Dans Vescagne, Salèse, Yannick Dauby arpente de nouveau ses Alpes. Au fil d’un col, celui de Salèse dans le Mercantour, Yannick Dauby s’est passionné pour le sommet Caïre Archas. C’est un ciel vaste qui englobe cette deuxième pièce de l’album, recevant l’appel de batraciens, un chant pastoral et ouvert que l’on découvre après que la marche dans le sol meuble nous a passionnés pour le sable et le vent, lequel est un manteau généreux pour la composition et l’imagination puisqu’il lui arrive d’évoquer l’eau autant que le minéral et de caresser toutes les formes de vie dont l’on devine l’empreinte sur ce chemin crépusculaire.

J’aurais donc imaginé que la première pièce du disque succède à celle-ci. Mais peu importe l’ordre, remontons-le : cette première pièce prend racine aux alentours du Col de Vence (qu’il avait déjà documenté pour Thomas Köner). Cette pièce, Lignite, est dédiée au minéral du même nom, extrait dans cette région, à Vescagne, jusqu’au milieu du vingtième siècle. Comme le vent amène parfois les fantômes de voix, Yannick Dauby remonte le temps pourrait-on croire, pour faire revivre une activité minière : l’eau sourd, et cette source enfle son bruit dans tous les espaces ; le ciel ouvert puis, bien vite, la résonance minière. Souterraine, aqueuse, la musique chemine alors dans l’obscurité et compense la vue basse par l’écho plein. Les heurts métalliques, à distance variable, forment relief avec l’eau qui continue sa fuite, organisent le rythme d’une marche et d’un souffle. C’est alors un monde nouveau qui s’ouvre sous le dôme, et les multiples résonances en profondeur organisent une vie où les quatre éléments se succèdent fraternellement au premier plan.

À Taiwan, dans l’album (chǎng, factory), Yannick Dauby assiste à la fin d’une structure industrielle, et il écrit, sous une forme poétique, la liste de ce qu’il enregistre, les gestes, la désaffection, la « machinerie assourdissante actionnée par des étudiants diplômés », des conduites inutilisables, etc. Pourtant, loin de jeter le son de la rouille, de la machine en colère, il peint ici comme à travers un verre dépoli ; la brume de toutes peines, celle de la machine comme celle de l’homme. Les tintements, les longs bourdons mêlés d’humus, dessinent le paysage entourant ce milieu sans joie. Au milieu filent les tâches et les allées vides qui les relient ou les séparent. Le rythme de la machine, quand il est mis au premier plan, mâche l’air pour l’égrener, les couloirs recèlent toujours d’harmonieux dessins métalliques, des formules sonores qu’on peine à contextualiser mais qui dénoncent encore leur origine industrielle. La nuit, car elle finit par tomber, la nuit articule sous la nappe de brume élégiaque, un discours d’éclosions, la lente transformation d’un brouet dans la chaleur de sa fermentation réverbérante.

=== LISTE DE DONNÉES ===
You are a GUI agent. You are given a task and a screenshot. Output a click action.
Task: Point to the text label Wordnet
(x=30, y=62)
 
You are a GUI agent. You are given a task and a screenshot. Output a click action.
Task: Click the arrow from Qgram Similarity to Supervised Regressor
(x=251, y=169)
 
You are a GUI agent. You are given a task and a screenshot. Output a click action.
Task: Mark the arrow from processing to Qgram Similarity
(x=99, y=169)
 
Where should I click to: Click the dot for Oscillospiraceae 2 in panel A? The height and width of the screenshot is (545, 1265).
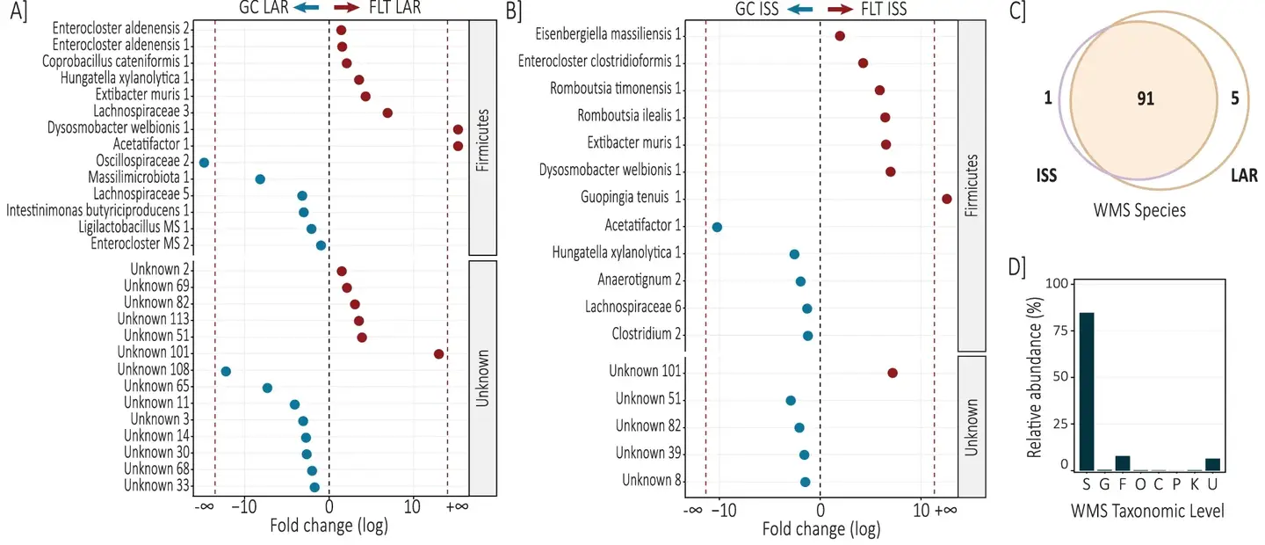pos(205,163)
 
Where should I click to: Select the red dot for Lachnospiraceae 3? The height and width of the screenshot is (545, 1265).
pos(387,113)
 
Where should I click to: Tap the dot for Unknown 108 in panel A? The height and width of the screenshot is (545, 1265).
pos(226,371)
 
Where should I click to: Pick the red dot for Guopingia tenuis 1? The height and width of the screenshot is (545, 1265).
pos(947,199)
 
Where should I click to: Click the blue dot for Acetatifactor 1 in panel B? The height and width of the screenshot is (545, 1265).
pos(717,227)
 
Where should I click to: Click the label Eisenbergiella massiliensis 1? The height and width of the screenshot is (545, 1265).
pos(610,34)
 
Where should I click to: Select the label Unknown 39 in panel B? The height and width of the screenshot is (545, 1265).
pos(650,454)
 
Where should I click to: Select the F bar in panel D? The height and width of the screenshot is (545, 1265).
pos(1123,463)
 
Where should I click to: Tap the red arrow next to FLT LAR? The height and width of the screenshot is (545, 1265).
pos(351,9)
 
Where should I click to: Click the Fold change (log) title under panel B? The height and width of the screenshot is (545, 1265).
pos(820,530)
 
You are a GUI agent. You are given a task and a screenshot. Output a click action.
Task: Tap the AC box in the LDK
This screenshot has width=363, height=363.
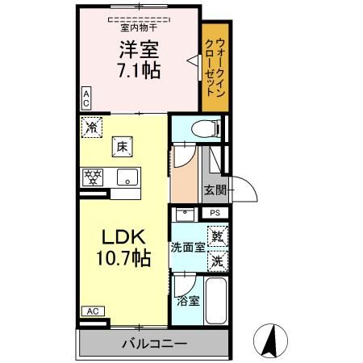(x=93, y=311)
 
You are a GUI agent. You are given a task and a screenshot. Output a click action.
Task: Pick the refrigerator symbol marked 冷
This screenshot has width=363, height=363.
(x=92, y=126)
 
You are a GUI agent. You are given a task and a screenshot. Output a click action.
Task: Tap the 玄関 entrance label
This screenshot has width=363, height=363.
(x=215, y=191)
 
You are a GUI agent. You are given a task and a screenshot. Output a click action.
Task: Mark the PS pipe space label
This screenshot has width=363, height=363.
(x=215, y=212)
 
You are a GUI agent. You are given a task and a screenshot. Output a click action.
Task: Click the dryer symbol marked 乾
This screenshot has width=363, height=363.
(x=217, y=237)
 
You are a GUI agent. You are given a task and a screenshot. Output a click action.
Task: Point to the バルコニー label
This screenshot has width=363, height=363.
(x=154, y=343)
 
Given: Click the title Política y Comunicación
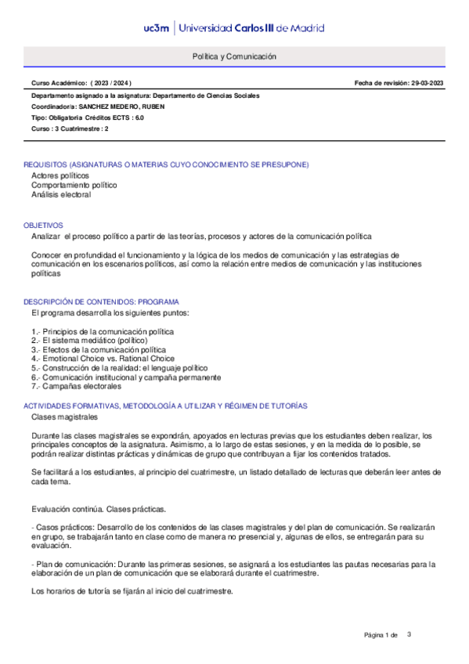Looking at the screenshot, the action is click(234, 57).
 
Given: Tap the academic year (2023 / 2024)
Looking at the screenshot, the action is click(111, 83).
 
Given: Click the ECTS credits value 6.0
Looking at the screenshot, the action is click(139, 117).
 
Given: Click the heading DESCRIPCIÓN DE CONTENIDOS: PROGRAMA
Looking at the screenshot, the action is click(101, 301).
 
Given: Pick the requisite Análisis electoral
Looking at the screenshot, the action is click(61, 195).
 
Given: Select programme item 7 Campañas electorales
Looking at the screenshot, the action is click(76, 386).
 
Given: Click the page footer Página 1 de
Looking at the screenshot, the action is click(381, 634).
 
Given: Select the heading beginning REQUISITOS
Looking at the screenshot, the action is click(166, 164).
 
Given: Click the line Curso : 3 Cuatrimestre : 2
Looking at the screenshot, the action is click(70, 128).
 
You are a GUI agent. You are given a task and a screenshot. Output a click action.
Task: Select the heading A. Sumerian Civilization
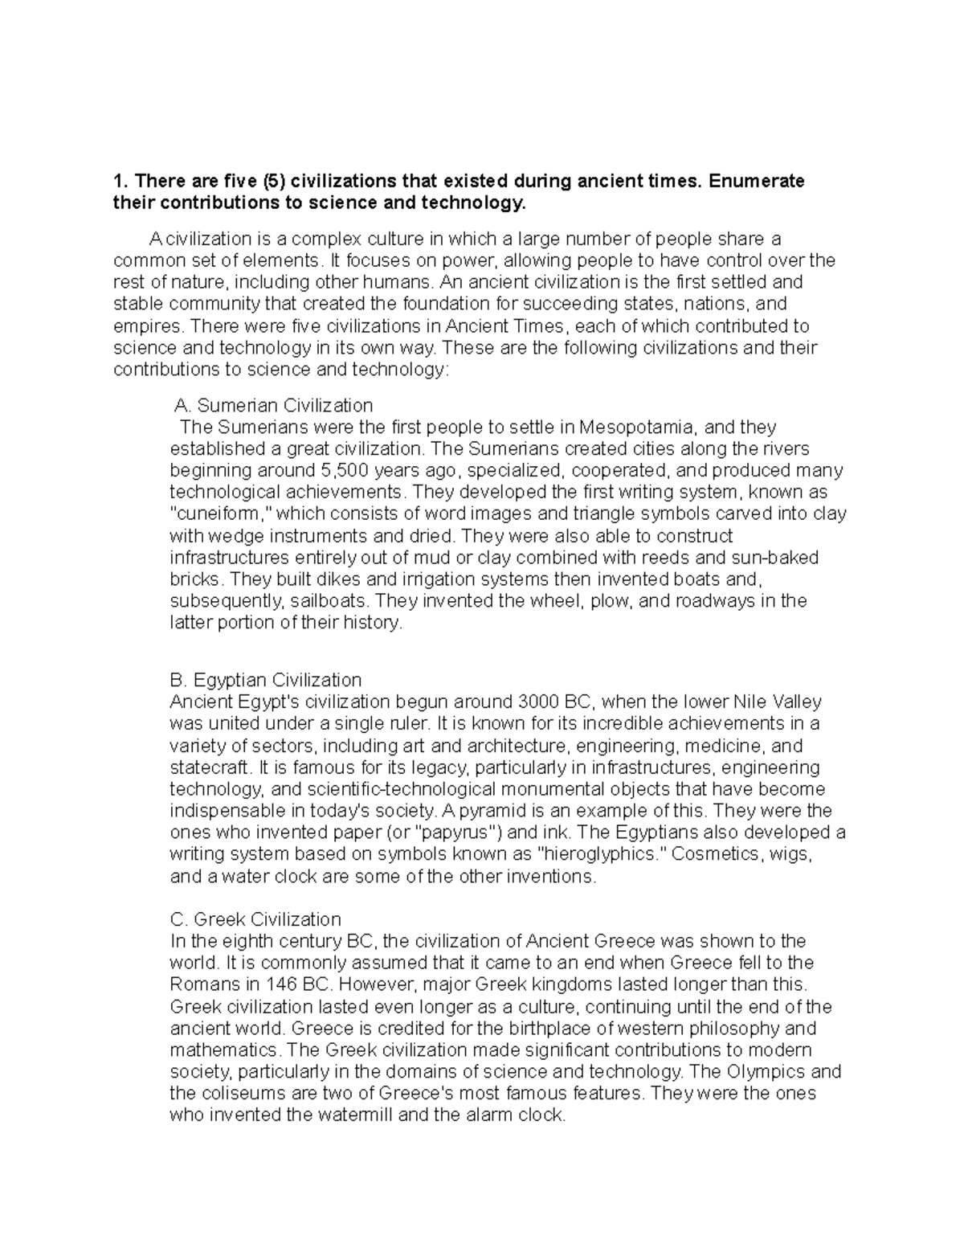(x=273, y=405)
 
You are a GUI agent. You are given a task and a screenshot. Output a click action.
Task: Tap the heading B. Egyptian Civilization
(x=267, y=680)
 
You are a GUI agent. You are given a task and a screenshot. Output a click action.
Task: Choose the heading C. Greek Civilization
(x=256, y=919)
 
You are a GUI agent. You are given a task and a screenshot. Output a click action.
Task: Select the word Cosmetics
(x=714, y=854)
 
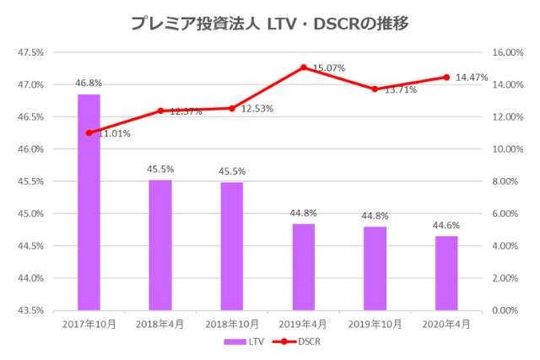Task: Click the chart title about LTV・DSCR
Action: [x=269, y=24]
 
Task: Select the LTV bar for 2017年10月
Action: [x=89, y=202]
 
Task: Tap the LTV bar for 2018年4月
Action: [x=160, y=244]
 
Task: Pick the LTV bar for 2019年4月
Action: [x=303, y=266]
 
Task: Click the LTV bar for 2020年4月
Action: [x=446, y=273]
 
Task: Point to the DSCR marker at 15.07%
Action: [x=303, y=67]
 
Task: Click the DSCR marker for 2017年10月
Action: [x=89, y=132]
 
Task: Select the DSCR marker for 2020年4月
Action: [x=446, y=77]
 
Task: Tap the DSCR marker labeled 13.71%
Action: [x=375, y=89]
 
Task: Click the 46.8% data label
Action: [x=89, y=83]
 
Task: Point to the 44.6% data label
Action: [x=446, y=226]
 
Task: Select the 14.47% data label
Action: [x=472, y=78]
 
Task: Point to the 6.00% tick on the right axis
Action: [x=506, y=213]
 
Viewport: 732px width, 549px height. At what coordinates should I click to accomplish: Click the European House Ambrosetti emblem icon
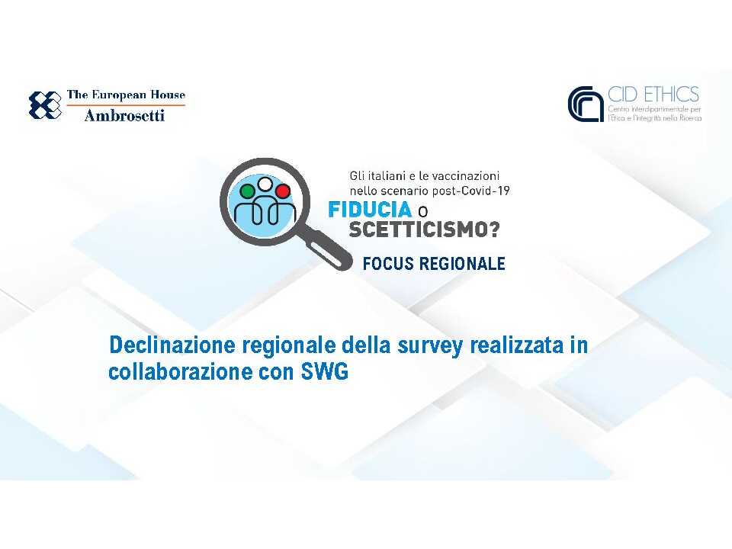(x=45, y=105)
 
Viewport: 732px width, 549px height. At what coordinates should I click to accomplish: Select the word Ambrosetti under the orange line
(x=124, y=116)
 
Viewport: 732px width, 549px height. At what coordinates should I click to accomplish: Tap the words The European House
(x=126, y=95)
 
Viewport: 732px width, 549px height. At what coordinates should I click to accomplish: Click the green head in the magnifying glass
(x=246, y=190)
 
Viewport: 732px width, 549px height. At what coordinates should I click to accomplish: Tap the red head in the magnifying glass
(x=282, y=190)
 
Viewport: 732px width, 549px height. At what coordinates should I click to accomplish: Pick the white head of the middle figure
(x=265, y=184)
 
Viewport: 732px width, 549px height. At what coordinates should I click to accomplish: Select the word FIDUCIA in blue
(x=370, y=210)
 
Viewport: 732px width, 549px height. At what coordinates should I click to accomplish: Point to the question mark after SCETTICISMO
(x=496, y=228)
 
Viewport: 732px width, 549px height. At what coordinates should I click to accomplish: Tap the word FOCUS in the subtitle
(x=389, y=264)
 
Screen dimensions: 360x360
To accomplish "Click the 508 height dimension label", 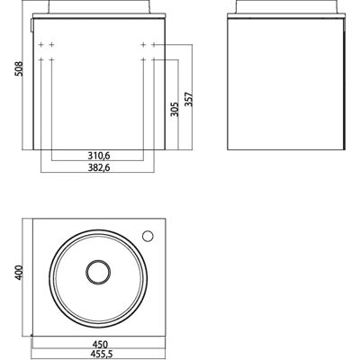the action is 19,69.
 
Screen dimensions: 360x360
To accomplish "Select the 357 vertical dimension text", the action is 189,99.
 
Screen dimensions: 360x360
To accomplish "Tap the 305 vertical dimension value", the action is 176,109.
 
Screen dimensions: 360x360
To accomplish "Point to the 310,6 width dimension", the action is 99,156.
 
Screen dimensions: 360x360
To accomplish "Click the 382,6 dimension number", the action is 99,167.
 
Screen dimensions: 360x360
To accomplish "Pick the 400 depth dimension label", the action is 19,273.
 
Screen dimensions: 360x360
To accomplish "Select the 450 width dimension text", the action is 100,345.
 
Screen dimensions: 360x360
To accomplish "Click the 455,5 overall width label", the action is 101,354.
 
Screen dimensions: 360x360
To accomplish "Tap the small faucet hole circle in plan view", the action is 148,236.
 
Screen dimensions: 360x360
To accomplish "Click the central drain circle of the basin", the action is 98,272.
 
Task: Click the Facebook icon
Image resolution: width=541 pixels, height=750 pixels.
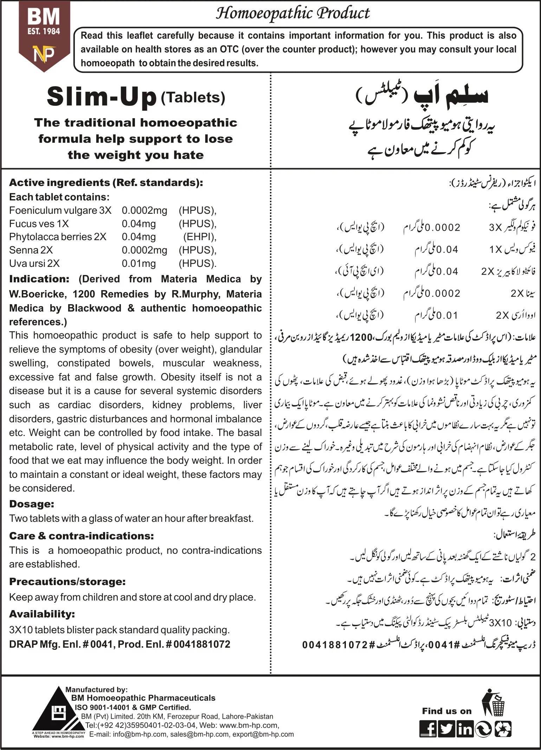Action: click(428, 728)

=== CONSIGNE ===
Recopiez à l'identique le passage du texte sur Yannick Dauby qui s'ouvre sur les mots contenant « Dans Vescagne, Salèse, Yannick » et se clôt sur « ce chemin crépusculaire. ». La liste n'a aucun rapport avec le texte sur Yannick Dauby.

=== RÉPONSE ===
Dans Vescagne, Salèse, Yannick Dauby arpente de nouveau ses Alpes. Au fil d’un col, celui de Salèse dans le Mercantour, Yannick Dauby s’est passionné pour le sommet Caïre Archas. C’est un ciel vaste qui englobe cette deuxième pièce de l’album, recevant l’appel de batraciens, un chant pastoral et ouvert que l’on découvre après que la marche dans le sol meuble nous a passionnés pour le sable et le vent, lequel est un manteau généreux pour la composition et l’imagination puisqu’il lui arrive d’évoquer l’eau autant que le minéral et de caresser toutes les formes de vie dont l’on devine l’empreinte sur ce chemin crépusculaire.